Australia bans life insurance cold calls after inquiry revealed abuses

From January, firms will no longer be able to call consumers out of the blue and use sophisticated sales tactics to pressure people into buying life insurance and (consumer credit insurance) products.
From January, firms will no longer be able to call consumers out of the blue and use sophisticated sales tactics to pressure people into buying life insurance and (consumer credit insurance) products.PHOTO: UNSPLASH.COM

BENGALURU (REUTERS) - Australia's corporate regulator on Wednesday (Dec 4) banned telephone sales of life insurance after an inquiry into the financial sector last year found "cold calling" had been abused to get customers to sign up for products they did not need.

The ban effective from Jan 13, 2020, would "stop practices that lead to poor consumer outcomes and destroy trust in the financial system", Australian Securities and Investments Commission (ASIC) director Sean Hughes said in a statement.

"From January, firms will no longer be able to call consumers out of the blue and use sophisticated sales tactics to pressure people into buying life insurance and (consumer credit insurance) products."

Among the many examples of abuse that shocked the country when they were revealed last year, the powerful Royal Commission inquiry heard an account of a telephone salesperson selling a complicated insurance product to a man with Down Syndrome who clearly did not understand what he was buying.

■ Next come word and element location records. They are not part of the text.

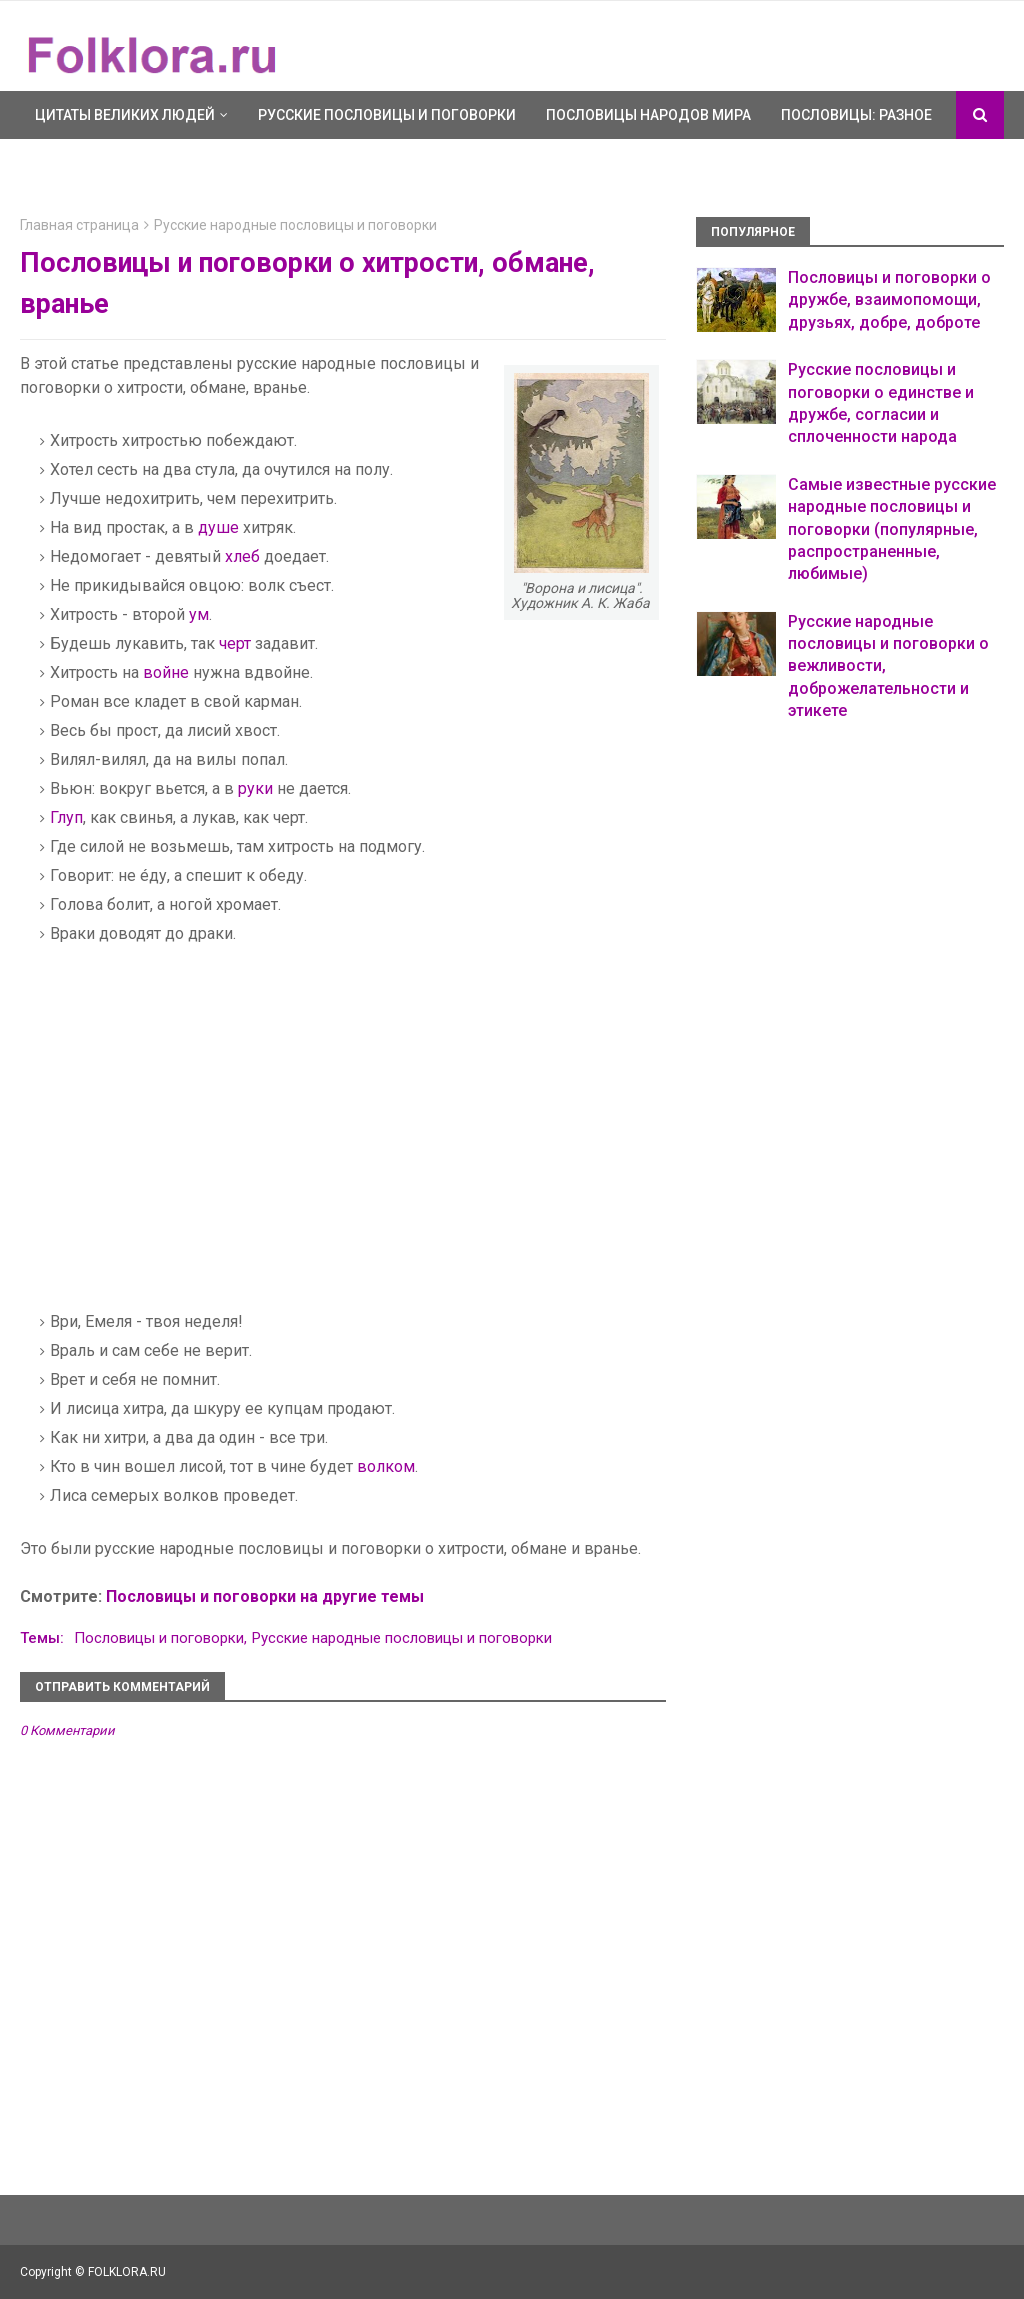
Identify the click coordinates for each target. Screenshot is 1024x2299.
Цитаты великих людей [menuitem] (125, 115)
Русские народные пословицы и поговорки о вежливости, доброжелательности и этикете (888, 666)
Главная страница (79, 225)
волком (386, 1466)
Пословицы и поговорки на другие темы (265, 1596)
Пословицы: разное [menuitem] (856, 115)
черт (235, 643)
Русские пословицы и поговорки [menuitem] (387, 115)
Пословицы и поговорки (159, 1638)
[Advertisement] (208, 1140)
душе (218, 527)
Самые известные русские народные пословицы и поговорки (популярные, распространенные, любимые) (892, 529)
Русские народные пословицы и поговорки (295, 225)
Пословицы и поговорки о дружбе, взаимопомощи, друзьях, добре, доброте (889, 300)
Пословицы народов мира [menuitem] (648, 115)
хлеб (242, 556)
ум (199, 614)
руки (255, 788)
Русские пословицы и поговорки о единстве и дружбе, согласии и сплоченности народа (881, 403)
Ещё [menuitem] (50, 163)
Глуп (66, 817)
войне (166, 672)
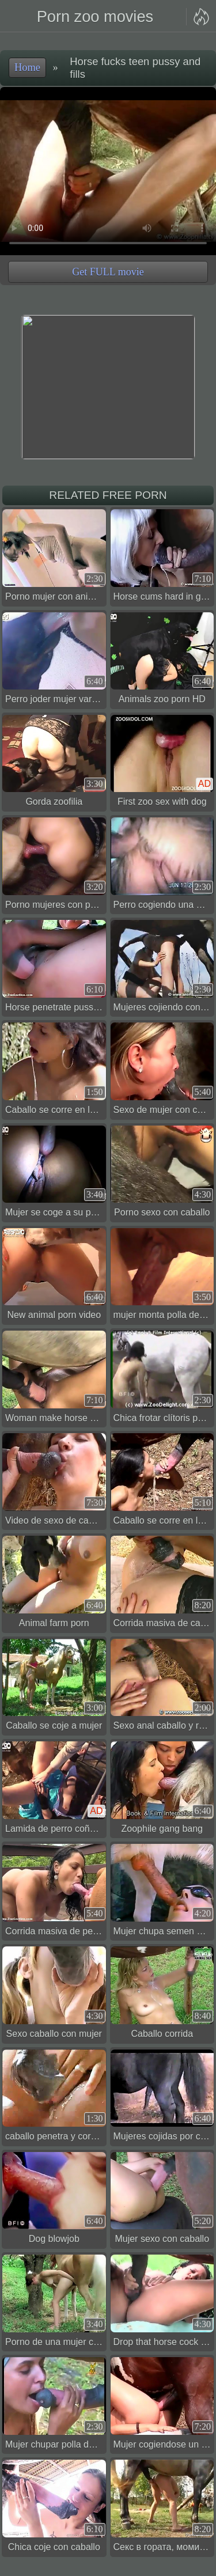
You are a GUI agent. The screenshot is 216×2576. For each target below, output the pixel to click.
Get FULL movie (107, 272)
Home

CommInsure, the life insurance arm of Australia's largest lender, Commonwealth Bank of Australia, was convicted for breaches of an anti-hawking law last week and fined A$700,000 (S$651,877) for selling life insurance policies over unsolicited phone calls between October and December 2014.

CommInsure had broken the law because it failed to provide customers of its Simple Life product with product disclosure statements before making the telephone sales, according to media reports. It avoided the maximum penalty of A$1.85 million by entering an early guilty plea.

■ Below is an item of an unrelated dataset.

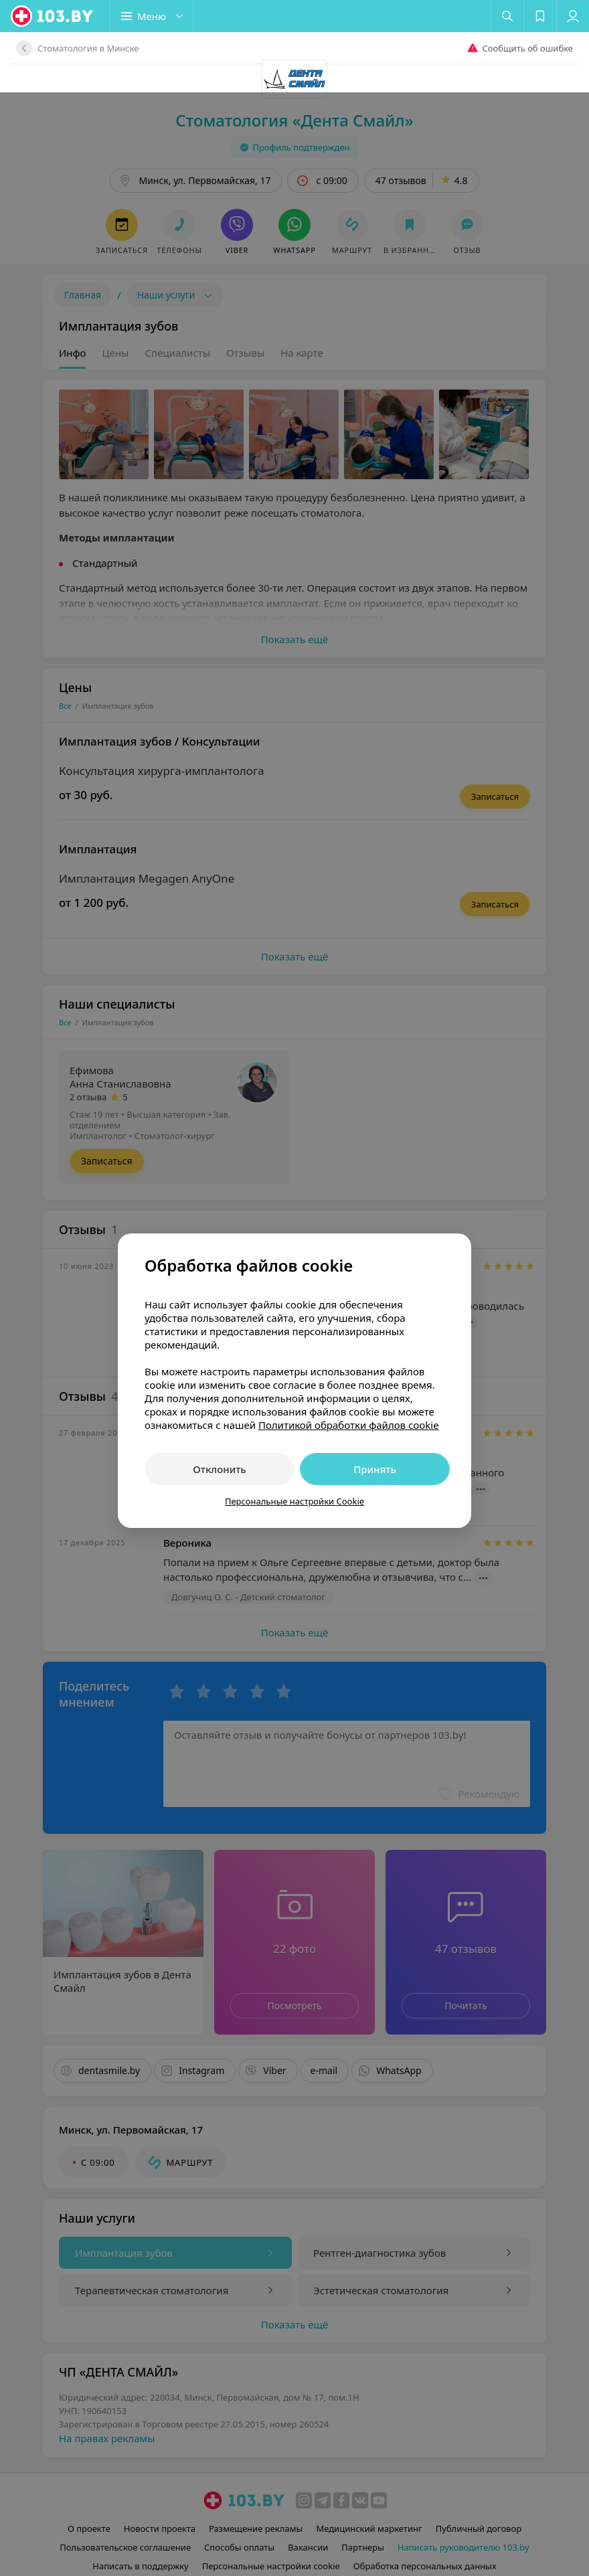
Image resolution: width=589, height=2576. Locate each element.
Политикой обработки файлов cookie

ASIC said it had also commenced civil penalty proceedings against Select AFSL over telephone sales of life and accidental injury insurance.

The new ban does not go as far as restrictions recommended by the royal commission, which called for a total ban on hawking of pension plans and insurance that experts said would further restrict the ability of vertically integrated businesses to cross-sell products, The Australian Financial Review said.